(PROMPT)
Your response to the data below should hold nothing except the lines from the one containing "Privacy Policy (640, 1033)" down to the one containing "[Facebook] (25, 1483)", reproduced exactly and without pictures.

(PROVIDED RECORDS)
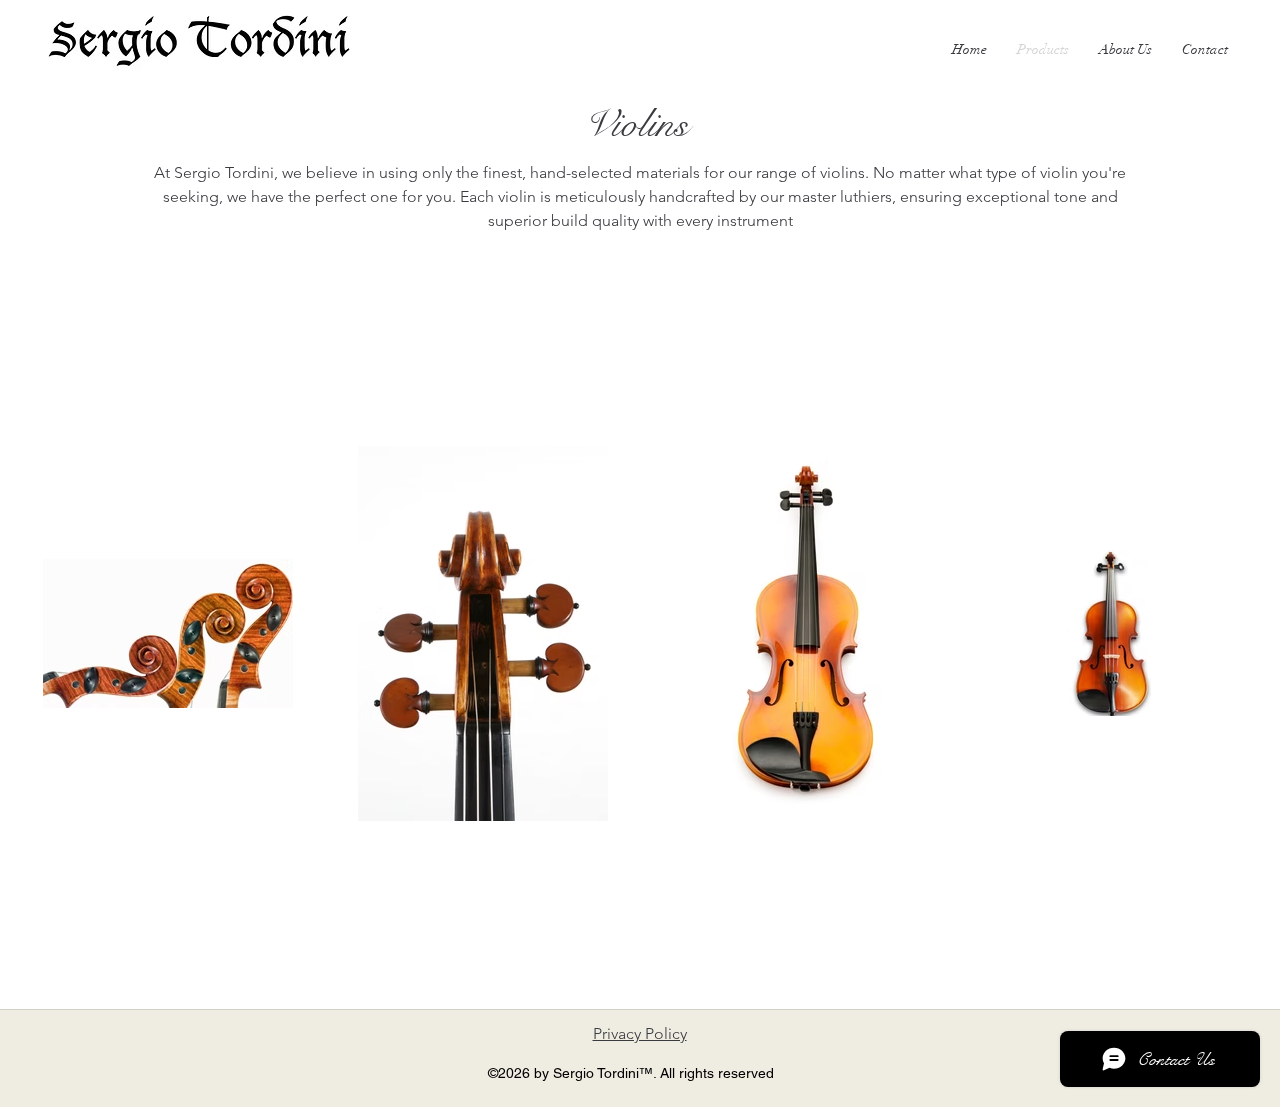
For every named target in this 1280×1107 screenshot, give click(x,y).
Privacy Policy (640, 1033)
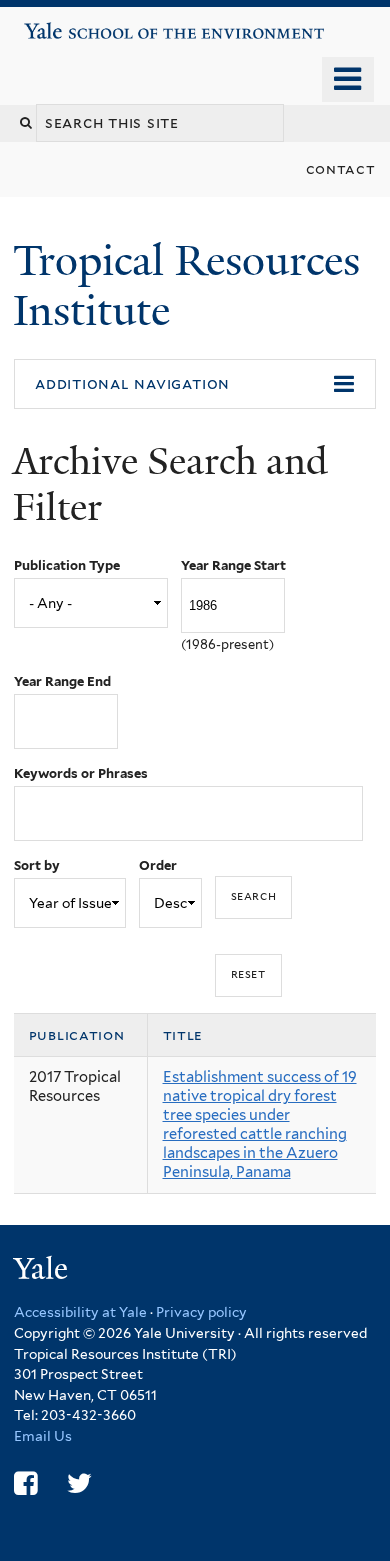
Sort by (37, 865)
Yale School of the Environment (81, 23)
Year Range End (62, 681)
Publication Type (67, 565)
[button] (195, 384)
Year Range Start (233, 565)
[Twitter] (79, 1483)
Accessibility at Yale (80, 1312)
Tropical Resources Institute (186, 285)
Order (158, 865)
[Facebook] (25, 1483)
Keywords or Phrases (81, 773)
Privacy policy (201, 1312)
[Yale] (43, 1271)
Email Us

(EXERCISE SOLUTION)
Privacy Policy (640, 1033)
Sort by (37, 865)
Yale School of the Environment (81, 23)
Year Range End (62, 681)
Publication Type (67, 565)
[button] (195, 384)
Year Range Start (233, 565)
[Twitter] (79, 1483)
Accessibility at Yale (80, 1312)
Tropical Resources Institute (186, 285)
Order (158, 865)
[Facebook] (25, 1483)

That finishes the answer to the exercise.